For the millionth time, piracy isn't theft. It's copyright violation, not copyright theft.
No, a reduction in traffic is not sufficient to conclude that a copyright violation has occurred. Sure, it might have. Alternatively it might have produced a lossy summary in which case the reduction in traffic raises some difficult questions about the value of the original work.
In other cases an LLM can synthesize a genuinely useful explanation of a subject that is precisely tailored to the needs of the asker. In those cases the machine output might well prove more useful to the asker than any single original reference would have.
For something like news where what you're paying for is timely delivery it makes sense to restrict automated (not just LLM) access for the first few days because a similarly timely summary will capture the majority of the value proposition of your service.
That's not typical though. For example, I'm certainly not going to be satisfied with a summary of the plot of a book I'm interested in. Would you want to watch a 10 minute highlights reel in place of a 2 hour feature length film?

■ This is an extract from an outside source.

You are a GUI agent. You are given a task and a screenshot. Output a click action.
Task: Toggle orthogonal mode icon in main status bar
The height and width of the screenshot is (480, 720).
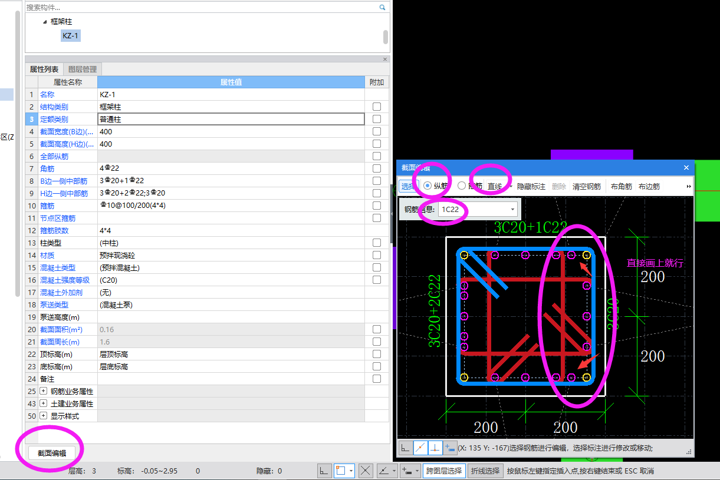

For the millionth time, the reason we have copyright in the first place is to encourage creation of original creative works. This is clearly stated in the US constitution (and similar phrasing is found in the relevant legal texts of other jurisdictions).
You can apply obsolete legal tests that have been used to enforce this principle all day long, but the central question remains: Does generative AI encourage creation of original creative works?
If the answer is "no", which it clearly is, then whatever laws and legal tests exist to enforce IP rights need to be amended - or the constitution does.